# CF checker

A short illustration of what is currently checked by the CF (Climate and Forecast) conventions checker implemented in Valenspy.

In [1]:
import valenspy as vp
import xarray as xr
from pathlib import Path

from valenspy.cf_checks import is_cf_compliant, cf_status

## What is checked?

In Valenspy, the self implemented CF conventions checker checks the following:

- The global attributes `history` and `Conventions` are present.
- Checks if `time` is a dimension and is of the type `datetime64`.
- Per variable the attributes `standard_name`, `long_name` & `units` are present.
- Checks if the file is a netCDF file.

In addition the cf_checker compares the variables in the file with the CORDEX_variables.yml file. 
If the variable is in the CORDEX_variables.yml file, the checker will check if the variable has the correct attributes.

## Some examples
These examples only work on the VSC cluster.
### CF compliant file
Starting with a netCDF compliant file.
Note that the is_cf_compliant function accepts a file path or an xarray dataset.

In [2]:
print(vp.demo_data_CF) # Only works on the VSC cluster
ds =  xr.open_dataset(vp.demo_data_CF)
ds

/dodrio/scratch/projects/2022_200/project_output/RMIB-UGent/vsc46032_kobe/ValEnsPy/src/valenspy/datafiles/tas_Amon_EC-Earth3-Veg_historical_r1i1p1f1_gr_195301-195312.nc


In [3]:
is_cf_compliant(vp.demo_data_CF) # A path or a dataset can be passed - here we pass the path

True

In [4]:
cf_status(ds) # A path or a dataset can be passed - here we pass the dataset

The file is ValEnsPy CF compliant.
25.00% of the variables are ValEnsPy CF compliant
ValEnsPy CF compliant: ['tas']
Unknown to ValEnsPy: ['time_bnds', 'lat_bnds', 'lon_bnds']


### Non-CF compliant file
The next examples include files which are not (completely) CF compliant.


In [5]:
is_cf_compliant('file_that_does_not_exist.nc') #Any file which is not a netCDF file (no .nc extension and cannot be loaded as an xarray) will return False - even if it does not exist

FileNotFoundError: [Errno 2] No such file or directory: '/dodrio/scratch/projects/2022_200/project_output/RMIB-UGent/vsc46032_kobe/ValEnsPy/examples/file_that_does_not_exist.nc'

E-OBS temperature file data set. 

In [6]:

eobs = xr.open_dataset(Path("/dodrio/scratch/projects/2022_200/project_input/External/observations/EOBS/0.1deg/tg_ens_mean_0.1deg_reg_v29.0e.nc"), chunks={'time': 100})
eobs

Unnamed: 0,Array,Chunk
Bytes,33.01 GiB,125.06 MiB
Shape,"(27028, 465, 705)","(100, 465, 705)"
Dask graph,271 chunks in 2 graph layers,271 chunks in 2 graph layers
Data type,float32 numpy.ndarray,float32 numpy.ndarray
"Array Chunk Bytes 33.01 GiB 125.06 MiB Shape (27028, 465, 705) (100, 465, 705) Dask graph 271 chunks in 2 graph layers Data type float32 numpy.ndarray",705  465  27028,

Unnamed: 0,Array,Chunk
Bytes,33.01 GiB,125.06 MiB
Shape,"(27028, 465, 705)","(100, 465, 705)"

* STORED DATA:
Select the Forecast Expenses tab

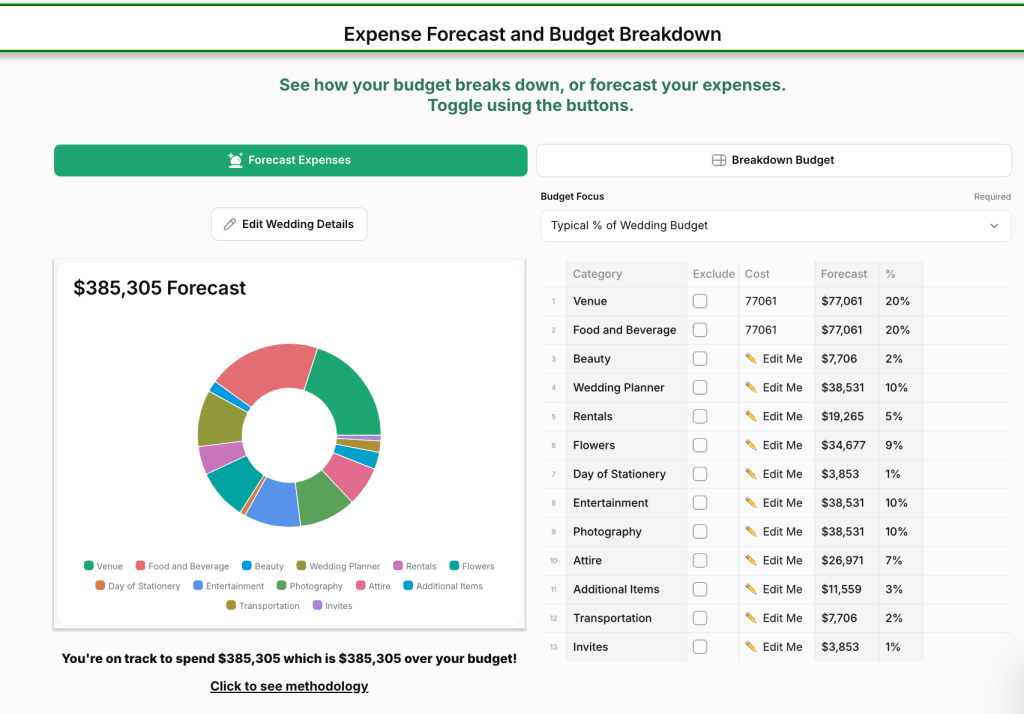pyautogui.click(x=290, y=160)
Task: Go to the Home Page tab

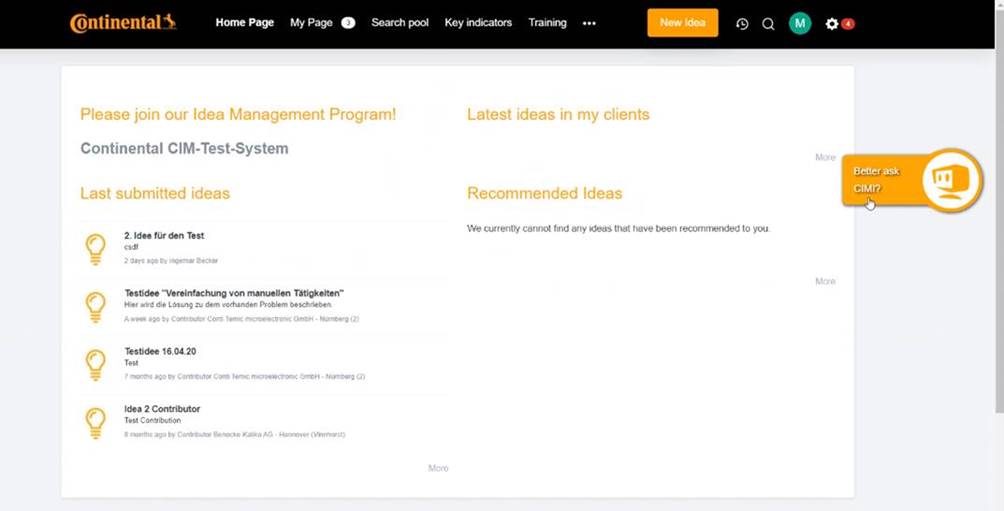Action: point(245,23)
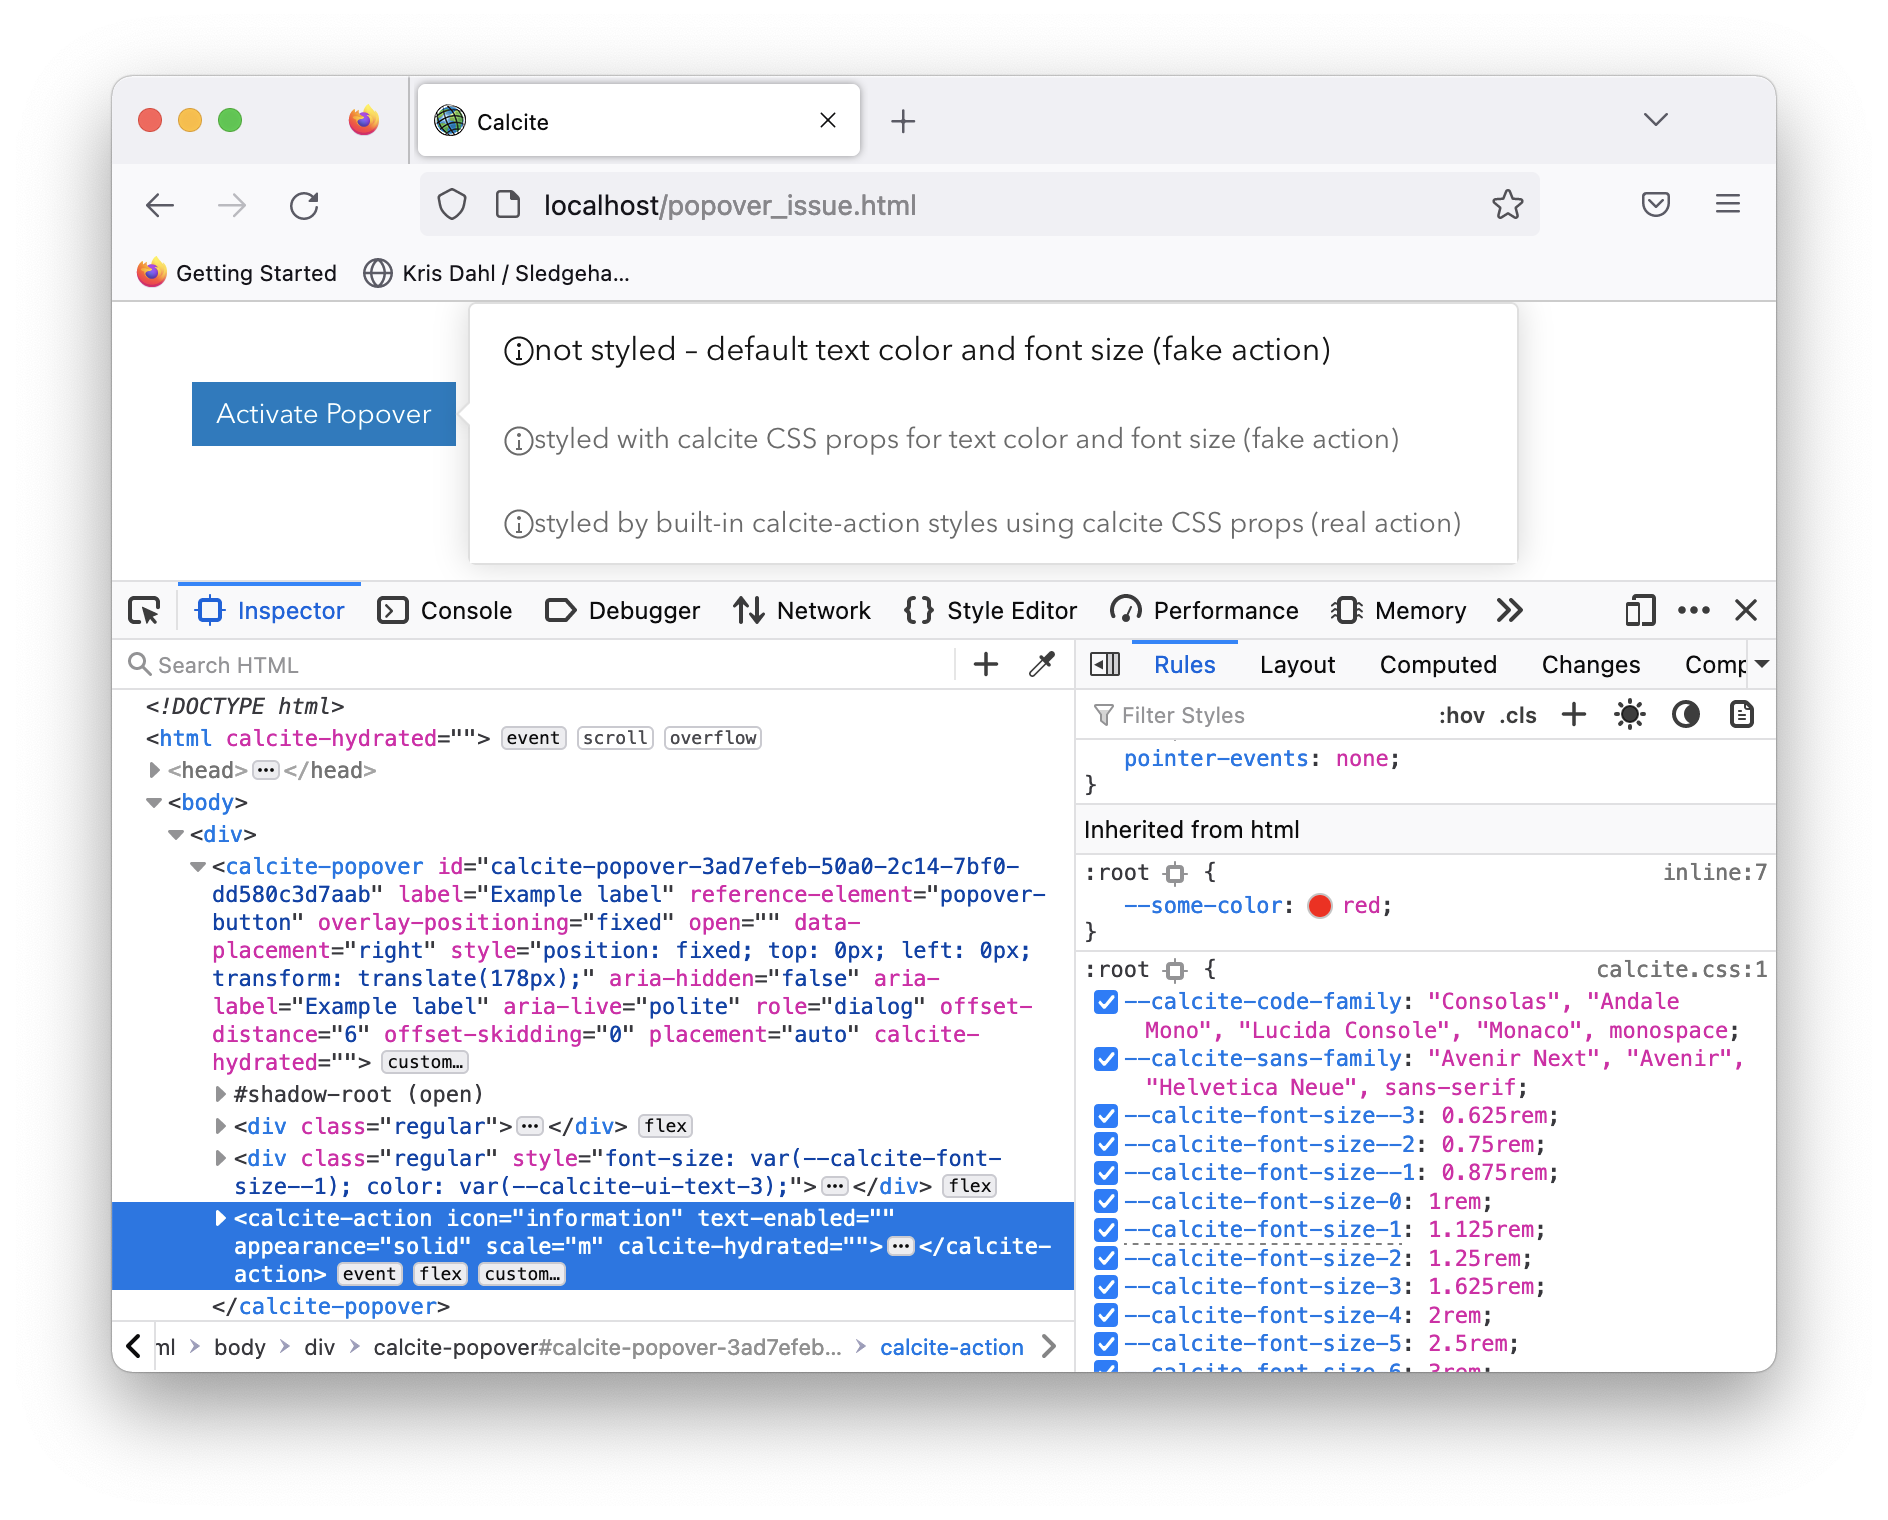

* TASKS FOR THIS EXERCISE:
(1) Answer these about the CF checker page:
(a) Which two global attributes does the checker require to be present?
(b) What percentage of variables in the compliant example file are reported as ValEnsPy CF compliant?
(c) On which cluster do the examples work?
(2) Echo a portion of the CF checker page word for word, beginning at the words "In addition the" and stopping after "an xarray dataset.".
(3) Proceed with the CF checker page from the point where it stops.
The material plays no part in what comes next.

* EXPECTED RESULTS:
(1)
(a) `history` and `Conventions`
(b) 25.00%
(c) The VSC cluster

(2)
In addition the cf_checker compares the variables in the file with the CORDEX_variables.yml file. 
If the variable is in the CORDEX_variables.yml file, the checker will check if the variable has the correct attributes.

## Some examples
These examples only work on the VSC cluster.
### CF compliant file
Starting with a netCDF compliant file.
Note that the is_cf_compliant function accepts a file path or an xarray dataset.

(3)
Dask graph,271 chunks in 2 graph layers,271 chunks in 2 graph layers
Data type,float32 numpy.ndarray,float32 numpy.ndarray


In [7]:
cf_status(eobs)

The file is ValEnsPy CF compliant.
0.00% of the variables are ValEnsPy CF compliant
Unknown to ValEnsPy: ['tg']


It seems that E-OBS files is also CF compliant! However, currently the two datasets both contain temperature data but are not comparable, tg is unuseable within Valenspy. The
E-OBS data set passed the is_cf_compliant function becuase tg is not in the CORDEX_variables.yml file. To be able to use the tg and compare it to our demo_data, E-OBS data should be translated to the CORDEX standard. 

This can be done manually - or for implemented datasets such as E-OBS the input convertor can do this automatically (see EOBS_convertor.ipynb for more details).

In [8]:
from valenspy.inputconverter_functions import EOBS_to_CF

ic = vp.InputConverter(EOBS_to_CF)

eobs = ic.convert_input(eobs) #The input convertor automatically does a cf_status check to see the results
eobs['tas'].attrs #The attributes of the tas variable have been updated to be CF compliant - some additional attributes have been added for bookkeeping

The file is ValEnsPy CF compliant.
100.00% of the variables are ValEnsPy CF compliant
ValEnsPy CF compliant: ['tas']


{'units': 'K',
 'standard_name': 'air_temperature',
 'long_name': 'Near-Surface Air Temperature',
 'original_name': 'tg',
 'original_long_name': 'daily mean temperature',
 'dataset': 'EOBS',
 'freq': 'daily',
 'spatial_resolution': '0.1deg',
 'region': 'europe'}

In [9]:
cf_status(eobs)

The file is ValEnsPy CF compliant.
100.00% of the variables are ValEnsPy CF compliant
ValEnsPy CF compliant: ['tas']


Note that conversion from °C to K is also automatically done by the convertor.

## Incorrect time dimension (and type) example

In [27]:
eobs_wrong = eobs.rename({'time': 'wrong_time'})

The dataset is now no longer CF compliant because the time dimension is not present. 

In [28]:
if is_cf_compliant(eobs_wrong):
    print('The dataset is CF compliant')
else:
    cf_status(eobs_wrong)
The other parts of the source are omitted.